Our Commitment to Your Privacy

We understand that your health information is personal. We are committed to protecting it.

We are required by law to:

  • Maintain the privacy of your protected health information (PHI)
  • Provide you with this Notice of our legal duties and privacy practices
  • Follow the terms of this Notice currently in effect

Protected Health Information (PHI) includes any information that can identify you and relates to your past, present, or future physical or mental health condition and related healthcare services.
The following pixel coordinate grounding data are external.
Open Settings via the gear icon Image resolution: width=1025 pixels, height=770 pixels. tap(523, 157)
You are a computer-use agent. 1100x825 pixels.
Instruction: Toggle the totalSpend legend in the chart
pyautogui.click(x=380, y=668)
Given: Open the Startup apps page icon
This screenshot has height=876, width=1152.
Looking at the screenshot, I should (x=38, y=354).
How We May Use or Disclose Your Health Information

We may use or disclose your health information for the following purposes:

Payment

We may use your health information to obtain payment from insurance companies or health plans for services provided.

Health Care Operations

We may use your information for:

  • Quality assessment and improvement
  • Staff training and evaluation
  • Financial or billing audits
  • Legal and administrative purposes
  • Business planning and development

Public Health Activities

We may disclose information to:

  • Report adverse reactions or product issues
  • Report disease or infection exposure
  • Help prevent or control disease, injury, or disability

Legal Requirements

We may disclose information when required by law, including:

  • Court orders, subpoenas, or legal processes
  • Law enforcement requests
  • National security or intelligence activities
  • Situations involving inmates or custody

Abuse or Neglect

We may disclose information to authorities if we believe a patient may be a victim of abuse, neglect, or domestic violence.

Serious Threats

We may disclose information if necessary to prevent a serious threat to health or safety.

Emergencies

We may share information with family members or caregivers involved in your care during emergencies.

Appointment Reminders

We may contact you via:

  • Phone calls
  • Text messages
  • Emails
  • Letters or postcards
  • Voicemails

Your Authorization

Any other use or disclosure of your health information requires your written authorization. You may revoke this authorization at any time in writing.
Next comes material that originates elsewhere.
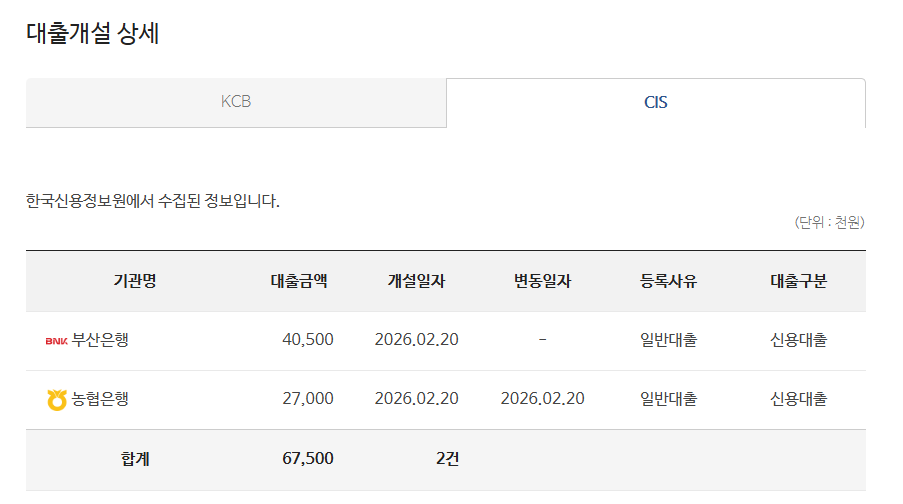The width and height of the screenshot is (903, 504).
Task: Click the 대출구분 column header
Action: (798, 281)
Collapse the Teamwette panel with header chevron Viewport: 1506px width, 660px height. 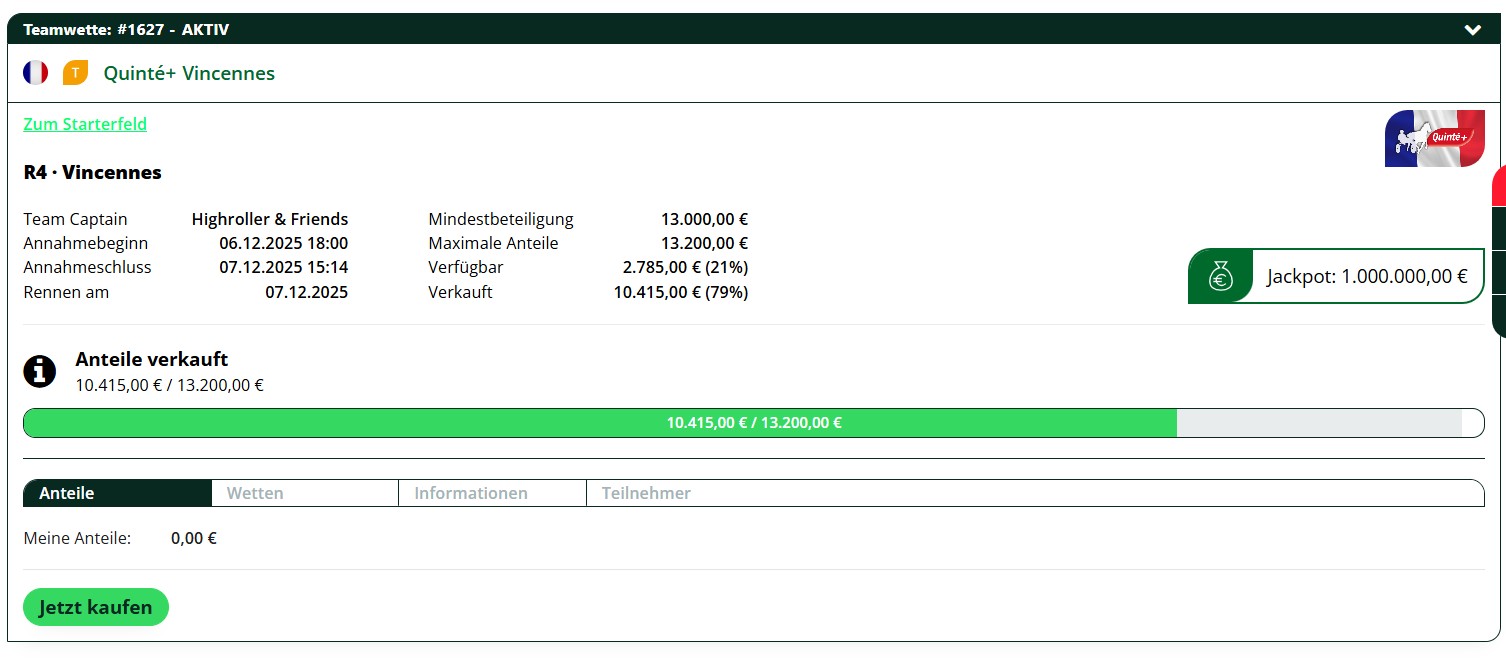1472,30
Your Rights Regarding Your Health Information

You have the following rights:

Right to Access and Review

You may request a copy of your health records. Fees may apply for copying or electronic formats.

Right to Amend

You may request corrections if you believe your information is incorrect or incomplete.

Right to Restrict Use

You may request restrictions on how your information is used or shared. We are not required to agree in all cases, except when you pay in full out-of-pocket and request no insurance billing.

Right to an Accounting of Disclosures

You may request a list of disclosures of your health information for the past six (6) years, excluding treatment, payment, and healthcare operations.

Right to Receive Confidential Communications

You may request that we contact you in a specific way or at a specific location.

Breach Notification

If a breach of your health information occurs, we will notify you as required by law and take appropriate corrective action.


Changes to This Notice

We reserve the right to change this Notice. Any updated version will apply to all protected health information we maintain. A current copy will always be available upon request.


Paper Copy

You may request a paper copy of this Notice at any time, even if you agreed to receive it electronically.


Questions or Complaints

If you have questions or concerns about this Notice or believe your privacy rights have been violated, you may contact us:

Privacy Officer: Dr. Hadi Haidar, Owner
Phone: 781-255-1055
Fax: 781-255-0551

Address:
Advanced Dental Centers
125 Central Street
Norwood, MA 02062

You may also file a complaint with the U.S. Department of Health and Human Services. We will not retaliate against you for filing a complaint.